Each society that consumes alcohol has its own unique drinking culture, and each society deals with the drunken products of that culture in particular ways.
As Mark D. West shows in Drunk Japan, the distinctive features of Japanese drinking culture and its intoxication-related laws are not simply interesting in and of themselves, but offer a unique window into Japanese society more broadly. Drawing upon close readings of over 5,000 published Japanese court opinions on drunkenness-related cases, he provides a rich description of Japanese alcohol consumption, drinking culture, and intoxication. West reveals that the opinions not only show patterns in what, where, and why people drink in Japan, but they also focus to a surprising extent on characteristics (including occupation, wealth, gender, and education) of individual litigants. By examining the consistencies and contradictions that emerge from the cases, West finds that, at its most extreme, the Japanese legal system is hyper-individualized. Focusing on individual people sometimes leads courts to ignore forensic evidence, to rely on post-arrest drinking tests, and to calculate prison sentences based on factors such as a mother's promise to help her adult child abstain.
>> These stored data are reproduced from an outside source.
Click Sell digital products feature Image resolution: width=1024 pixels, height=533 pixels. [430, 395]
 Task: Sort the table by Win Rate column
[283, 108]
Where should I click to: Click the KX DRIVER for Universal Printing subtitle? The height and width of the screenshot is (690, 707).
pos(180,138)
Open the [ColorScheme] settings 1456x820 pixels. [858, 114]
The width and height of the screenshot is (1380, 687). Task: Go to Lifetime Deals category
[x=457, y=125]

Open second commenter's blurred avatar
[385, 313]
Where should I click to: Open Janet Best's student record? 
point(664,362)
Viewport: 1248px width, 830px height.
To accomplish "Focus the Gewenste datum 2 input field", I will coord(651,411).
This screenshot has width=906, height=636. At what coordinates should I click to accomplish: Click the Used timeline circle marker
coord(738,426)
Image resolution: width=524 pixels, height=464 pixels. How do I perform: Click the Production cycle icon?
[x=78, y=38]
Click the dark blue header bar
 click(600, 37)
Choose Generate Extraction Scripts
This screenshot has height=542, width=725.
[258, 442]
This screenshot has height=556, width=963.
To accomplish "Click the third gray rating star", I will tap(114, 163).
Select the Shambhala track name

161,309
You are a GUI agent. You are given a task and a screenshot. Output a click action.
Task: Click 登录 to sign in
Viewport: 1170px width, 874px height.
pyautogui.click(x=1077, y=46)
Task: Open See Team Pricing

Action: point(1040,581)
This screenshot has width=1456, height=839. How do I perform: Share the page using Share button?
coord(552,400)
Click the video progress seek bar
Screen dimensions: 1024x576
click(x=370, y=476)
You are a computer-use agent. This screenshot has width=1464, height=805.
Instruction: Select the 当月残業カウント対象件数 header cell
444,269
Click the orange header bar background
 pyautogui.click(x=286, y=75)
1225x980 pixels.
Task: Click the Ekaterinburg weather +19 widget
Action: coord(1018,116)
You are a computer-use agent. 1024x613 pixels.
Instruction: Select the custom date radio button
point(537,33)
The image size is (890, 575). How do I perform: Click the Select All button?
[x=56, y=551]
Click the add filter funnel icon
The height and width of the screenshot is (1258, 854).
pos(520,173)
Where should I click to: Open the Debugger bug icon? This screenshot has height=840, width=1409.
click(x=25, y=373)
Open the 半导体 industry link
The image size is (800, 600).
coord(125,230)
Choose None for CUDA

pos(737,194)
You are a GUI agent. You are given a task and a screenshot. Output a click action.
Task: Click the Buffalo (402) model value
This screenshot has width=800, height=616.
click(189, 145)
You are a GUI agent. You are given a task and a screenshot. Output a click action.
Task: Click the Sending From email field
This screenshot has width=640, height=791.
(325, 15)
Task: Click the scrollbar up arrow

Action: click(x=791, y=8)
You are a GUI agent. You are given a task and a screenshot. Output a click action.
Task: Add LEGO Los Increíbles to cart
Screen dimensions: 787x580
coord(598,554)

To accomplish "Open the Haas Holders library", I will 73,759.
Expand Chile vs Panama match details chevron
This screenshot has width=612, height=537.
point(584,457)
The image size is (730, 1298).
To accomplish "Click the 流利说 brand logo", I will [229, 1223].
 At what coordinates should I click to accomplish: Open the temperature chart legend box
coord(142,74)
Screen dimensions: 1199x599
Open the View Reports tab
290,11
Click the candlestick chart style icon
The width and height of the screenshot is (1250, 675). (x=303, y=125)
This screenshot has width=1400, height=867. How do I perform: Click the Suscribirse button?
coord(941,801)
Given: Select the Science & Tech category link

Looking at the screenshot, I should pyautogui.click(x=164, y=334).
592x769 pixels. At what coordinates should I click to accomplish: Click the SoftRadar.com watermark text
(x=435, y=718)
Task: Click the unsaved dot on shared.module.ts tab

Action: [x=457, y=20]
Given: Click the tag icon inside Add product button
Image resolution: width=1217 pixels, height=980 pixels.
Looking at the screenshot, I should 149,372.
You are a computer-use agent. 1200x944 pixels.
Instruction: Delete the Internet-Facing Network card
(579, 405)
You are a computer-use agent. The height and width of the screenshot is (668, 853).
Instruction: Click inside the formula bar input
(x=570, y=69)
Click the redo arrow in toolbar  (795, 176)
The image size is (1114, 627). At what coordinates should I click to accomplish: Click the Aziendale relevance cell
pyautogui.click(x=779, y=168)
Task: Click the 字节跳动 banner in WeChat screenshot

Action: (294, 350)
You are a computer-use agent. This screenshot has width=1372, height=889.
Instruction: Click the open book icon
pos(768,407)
Cumulatively, the colorful and often tragic cases West uses not only illuminate the complexity of the culture, but they also reveal an entirely new vision of Japanese law and a comprehensive picture of alcohol use in Japanese society writ large.
In Drunk Japan, Mark D. West relies on an examination of thousands of Japanese court opinions to describe the role of alcohol in Japanese society. He turns conventional wisdom about Japanese law on its head, but focuses on alcohol, and particularly intoxication, in Japanese law. He covers virtually every aspect of Japanese drinking life, including what certain drinks mean, what kinds of activity take place in a wide range of drinking establishments, how drunk people are expected to behave, how sober people are expected to take care of them, how the drunk are punished (or not), why railway companies sue the heirs of drunk people who fall on the tracks to their deaths, and who those people are passed out on the sidewalks.